BEGIN Data to examine
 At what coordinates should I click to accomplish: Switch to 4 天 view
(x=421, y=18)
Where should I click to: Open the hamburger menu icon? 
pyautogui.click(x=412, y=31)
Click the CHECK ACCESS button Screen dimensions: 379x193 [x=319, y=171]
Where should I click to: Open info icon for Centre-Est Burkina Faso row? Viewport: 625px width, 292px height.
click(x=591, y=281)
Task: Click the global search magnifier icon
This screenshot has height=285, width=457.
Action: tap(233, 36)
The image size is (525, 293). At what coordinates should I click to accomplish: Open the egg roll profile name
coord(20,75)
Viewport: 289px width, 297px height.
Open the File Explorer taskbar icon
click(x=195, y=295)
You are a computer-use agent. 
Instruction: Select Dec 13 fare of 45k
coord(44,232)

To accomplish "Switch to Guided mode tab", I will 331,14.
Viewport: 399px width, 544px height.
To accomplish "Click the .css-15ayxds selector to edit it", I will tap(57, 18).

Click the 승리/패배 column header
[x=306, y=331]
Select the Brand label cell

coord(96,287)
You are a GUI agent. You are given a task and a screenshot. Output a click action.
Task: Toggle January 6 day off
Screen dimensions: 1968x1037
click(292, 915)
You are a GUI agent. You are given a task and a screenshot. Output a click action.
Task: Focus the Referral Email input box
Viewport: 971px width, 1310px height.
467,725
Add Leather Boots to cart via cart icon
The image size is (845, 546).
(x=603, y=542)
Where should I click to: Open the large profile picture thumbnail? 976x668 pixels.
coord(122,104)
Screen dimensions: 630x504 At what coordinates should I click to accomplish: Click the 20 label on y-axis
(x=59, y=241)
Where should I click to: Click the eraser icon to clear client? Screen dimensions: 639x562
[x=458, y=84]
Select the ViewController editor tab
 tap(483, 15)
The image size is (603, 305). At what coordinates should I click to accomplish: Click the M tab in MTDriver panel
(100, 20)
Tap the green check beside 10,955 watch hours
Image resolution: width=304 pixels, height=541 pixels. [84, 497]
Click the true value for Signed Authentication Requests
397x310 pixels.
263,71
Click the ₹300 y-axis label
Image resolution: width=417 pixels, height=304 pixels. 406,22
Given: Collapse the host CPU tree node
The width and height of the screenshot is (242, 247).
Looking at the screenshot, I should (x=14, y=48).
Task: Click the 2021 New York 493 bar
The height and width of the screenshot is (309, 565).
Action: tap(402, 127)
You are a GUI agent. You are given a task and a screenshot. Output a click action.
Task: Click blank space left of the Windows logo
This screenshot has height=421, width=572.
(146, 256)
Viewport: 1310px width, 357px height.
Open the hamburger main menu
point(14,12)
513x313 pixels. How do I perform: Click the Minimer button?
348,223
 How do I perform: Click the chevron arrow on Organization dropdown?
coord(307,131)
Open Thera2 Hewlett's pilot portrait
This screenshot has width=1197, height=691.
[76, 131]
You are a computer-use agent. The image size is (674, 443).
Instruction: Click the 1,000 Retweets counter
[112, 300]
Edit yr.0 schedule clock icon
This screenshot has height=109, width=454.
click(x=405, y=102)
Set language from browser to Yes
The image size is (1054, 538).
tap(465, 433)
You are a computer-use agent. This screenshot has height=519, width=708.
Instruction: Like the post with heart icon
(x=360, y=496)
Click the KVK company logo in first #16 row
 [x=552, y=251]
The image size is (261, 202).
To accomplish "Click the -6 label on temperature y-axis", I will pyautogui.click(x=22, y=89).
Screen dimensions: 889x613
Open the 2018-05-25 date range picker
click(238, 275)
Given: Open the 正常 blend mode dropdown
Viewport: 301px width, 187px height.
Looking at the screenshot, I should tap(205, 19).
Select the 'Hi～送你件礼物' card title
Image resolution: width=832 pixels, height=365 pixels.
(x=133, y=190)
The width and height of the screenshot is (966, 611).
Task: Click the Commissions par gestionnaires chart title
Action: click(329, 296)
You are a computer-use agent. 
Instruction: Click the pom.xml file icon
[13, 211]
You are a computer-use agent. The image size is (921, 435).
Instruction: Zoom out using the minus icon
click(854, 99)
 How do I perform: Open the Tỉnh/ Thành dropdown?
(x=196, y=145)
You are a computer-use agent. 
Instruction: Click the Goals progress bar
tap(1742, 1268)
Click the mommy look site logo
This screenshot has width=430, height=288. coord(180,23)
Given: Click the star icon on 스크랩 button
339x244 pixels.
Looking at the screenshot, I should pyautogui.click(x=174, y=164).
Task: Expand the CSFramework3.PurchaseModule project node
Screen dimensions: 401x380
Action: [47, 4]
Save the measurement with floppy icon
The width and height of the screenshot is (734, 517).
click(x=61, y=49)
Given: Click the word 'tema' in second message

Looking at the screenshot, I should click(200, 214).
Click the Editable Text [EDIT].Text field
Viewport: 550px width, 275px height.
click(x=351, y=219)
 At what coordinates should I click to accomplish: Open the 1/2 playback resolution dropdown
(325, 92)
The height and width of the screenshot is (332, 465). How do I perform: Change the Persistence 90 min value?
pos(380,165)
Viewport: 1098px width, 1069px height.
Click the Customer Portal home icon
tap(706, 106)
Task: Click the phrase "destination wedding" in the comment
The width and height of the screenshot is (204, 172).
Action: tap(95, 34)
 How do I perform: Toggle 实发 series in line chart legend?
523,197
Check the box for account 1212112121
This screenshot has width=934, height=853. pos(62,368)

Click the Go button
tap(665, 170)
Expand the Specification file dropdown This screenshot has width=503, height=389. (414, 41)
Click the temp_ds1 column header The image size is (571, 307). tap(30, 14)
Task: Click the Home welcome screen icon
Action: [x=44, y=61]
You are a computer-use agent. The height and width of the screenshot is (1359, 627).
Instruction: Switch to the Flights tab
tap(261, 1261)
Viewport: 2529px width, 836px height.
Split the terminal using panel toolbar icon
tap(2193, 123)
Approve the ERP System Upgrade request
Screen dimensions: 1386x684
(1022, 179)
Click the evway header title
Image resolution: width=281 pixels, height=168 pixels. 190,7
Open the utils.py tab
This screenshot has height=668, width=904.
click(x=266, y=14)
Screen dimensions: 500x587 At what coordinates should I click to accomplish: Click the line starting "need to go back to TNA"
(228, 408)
END Data to examine
The answer should contain only the lines from the first line of the entries through the line holding "Viewport: 399px width, 544px height.", each exactly as written.

 At what coordinates should I click to accomplish: Switch to 4 天 view
(x=421, y=18)
Where should I click to: Open the hamburger menu icon? 
pyautogui.click(x=412, y=31)
Click the CHECK ACCESS button Screen dimensions: 379x193 [x=319, y=171]
Where should I click to: Open info icon for Centre-Est Burkina Faso row? Viewport: 625px width, 292px height.
click(x=591, y=281)
Task: Click the global search magnifier icon
This screenshot has height=285, width=457.
Action: tap(233, 36)
The image size is (525, 293). At what coordinates should I click to accomplish: Open the egg roll profile name
coord(20,75)
Viewport: 289px width, 297px height.
Open the File Explorer taskbar icon
click(x=195, y=295)
You are a computer-use agent. 
Instruction: Select Dec 13 fare of 45k
coord(44,232)

To accomplish "Switch to Guided mode tab", I will 331,14.
Viewport: 399px width, 544px height.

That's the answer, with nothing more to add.